ALMOST A GOOD DAY
ALMOST A GOOD DAY
The boy on the other side of the road stared at his mobile phone. He was waiting to cross the road. First, I thought he was being careless then I saw the red light that signals pedestrians was on 98, descending. So, I didn’t mind.
My eyes turned to the man I see on the top of the staircase on the side of the convenient store. Through my window screen of the passenger seat of the car, I see him painting the stairs blue, He’s doing the railing now. The bright blue was a perfect accommodation to the heaty air. It was early evening, and late afternoon, in the middle of fifteen hours in the post meridian, a time still too sunny, but the after-lunch notion made people take a break. To nap, to eat, to indulge in afternoon pleasures. Apparently, those include crossing the street and painting these days. The blue is lighter than the dark blue in Nike track bottoms. But darker than the mid-day sky. To me they resemble the mobile telecommunication signature color and I look around the store, wondering if the staircase belongs to an office branch of it. But no, no significant name was visible so I assumed it was done to either for the fancy of the landlord or as a recreational past time of the painter who might live in the building. Since the later was a silly notion to have, let us stick to the former explanation. Or not. You can go on about your day.
I see the boy approaching our car, he had crossed the road. When he walks in front the park car, straight down the road. I see he has a minor hunch; I am immediately able to recognize it as a hunch that comes from carrying a school backpack for far too long. I know it well, since I have remains of it. That is the path the education ministry is taking, I guess. We weren’t allowed to keep books at the school, but at the same time, those same teachers wanted us to bring all books every single day to school, they were also the same ones who would be aggressive at us for carrying too heavy backpacks as if we woke up in the morning, with the sheer object to carry the backpack that was too heavy for us. As if that was our biggest concern in the morning rush of going to school, contemplating whether sitting down for breakfast will make us miss the bus or will helping the old lady cross the road will lead to the tragedy of missing the bus and then ending up in the morning line of late comers who had to not only listen to the speeches of teachers who pass the regret of not screaming to the slow pedestrians that stalled their car on the road.
Without realizing I am already home and far away from the painter at the junction.

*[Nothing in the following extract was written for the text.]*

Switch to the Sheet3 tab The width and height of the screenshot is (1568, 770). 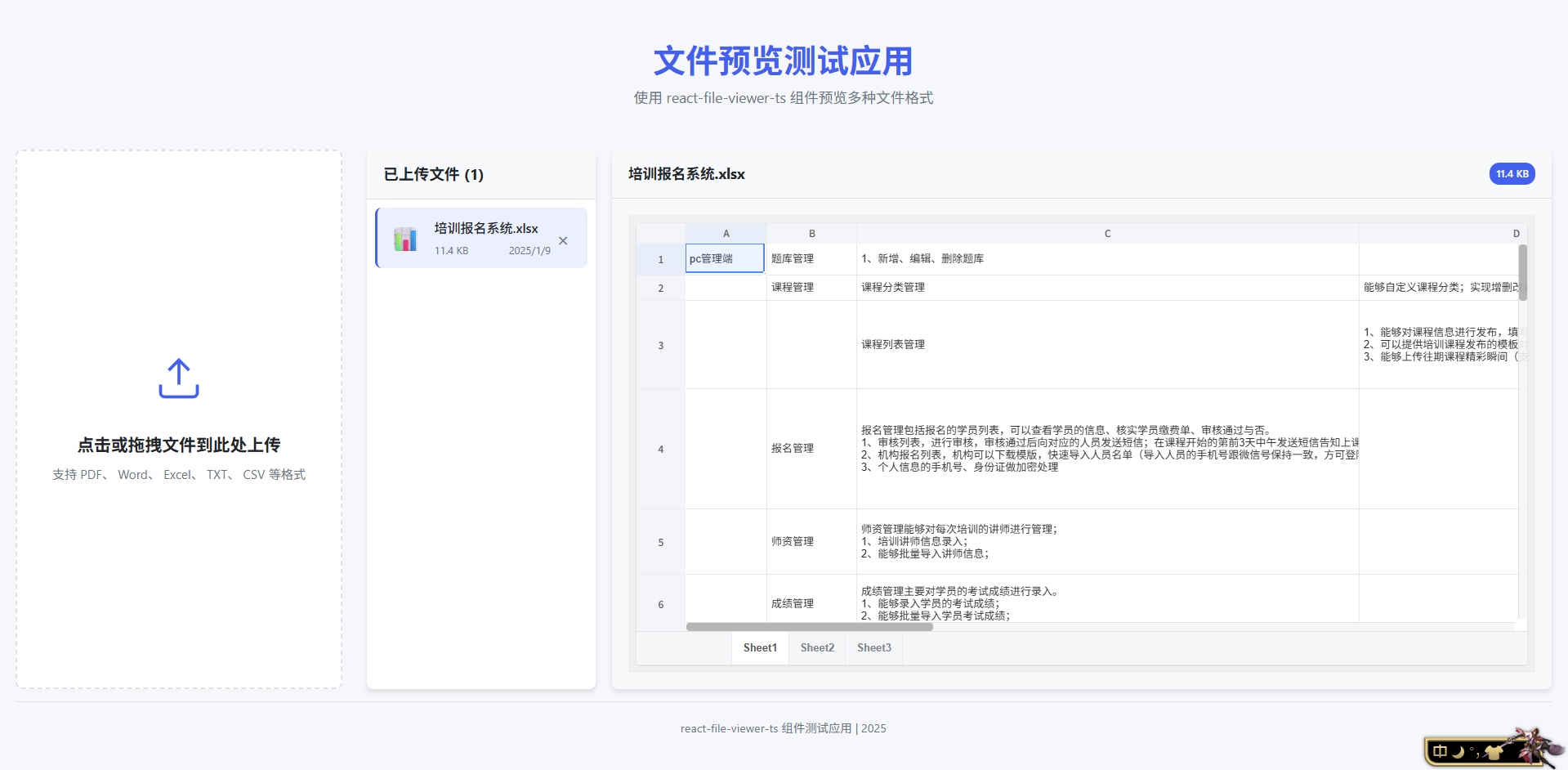pos(873,647)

Lost in my thoughts after lessons at driving school, I didn’t realize the turns we made to get home. Last Friday, I failed my first driving test. Now we pay extra for more lessons to pass the newly scheduled one that’s due next week. These days when I am driving, the instructor specifically points out my mistakes in the test. Then I see my whole life stretch into the void of my future until he screams to keep the car to the left. It seems as if I may fail my test in the future too. Because this has been my life as long as I can remember. It was always an ‘almost’. Almost head girl in the school, almost one of the three highest achieving students, almost the hand-picked for an answer of a question that I am hundred percent confident in. Almost the reason why people stay, the almost friend who made you stay- but never enough, never the right chosen one.
It frustrates me you know. Because before every high point in my life, I’ve fallen. Never on purpose. But sometimes, to pick another up or being pushed by the person in front, not afraid of losing their place on the pedestal but because they didn’t want to share it. Perhaps my tarot cards aren’t doing well these days, or maybe it is because of that mirror that broke. I blame it on the superstitions or the non-science of things. I guess it is easier that way. Their power to never be falsified saves me an answer, of a reason to why I am a failure.
To cheer myself at these small encounters, I try to think of merrier moments in my life, and almost at all those moments, they seem to be playing hide and seek with my consciousness. So, I am afraid I won’t be able to share one of those moments with you.
I wrote this poem when I met this person who I thought then to be one of the greatest I’ve ever known. But I was wrong, obviously. That certain someone found better company. But when I read what I wrote on an old journal page, for a split second they become that flawless person again. The betrayal, their cynical remarks, the unattractive personality; they are nonexistent. But like that friendship, that feeling dies, a few minutes after the poem ends. I have self-diagnosed myself to be a maladaptive day dreamer because I often live-in other worlds with people I long to have as companions. Sometimes too much I realize, because I forget the truth of events in in life. I’d like to paint my visions away like the painter on the staircase, but I am no van Gogh. I am more of a Lautrec, because he too had people who almost loved him, who almost picked him first. People see Moulin rouge and do not realize of its master. The artist of the art, the Pygmalion of Galatia; who’s sour life troubles in the end gave life to the art that makes us breathe. How beautiful life would be if each of us were acknowledging of the way we create each other?
In the center of the background of the fading blue sky, a branch of the Macaranga peltata in our backyard brushes against the TV antenna. If the long PVC covered pole of the antenna ever falls down, it will hit the balcony door of my room. Then, the shattered glass will fall on the inside of the blue tiled room, creating a sun shelf effect on the floor like the way sunlight does on the swimming pool in school. The glass shards won’t kill you, when you step on them and the door would be more open without the glass panes. Perhaps for a couple of days, I’d be able to see the stars at night to which I could read my soppy poems to.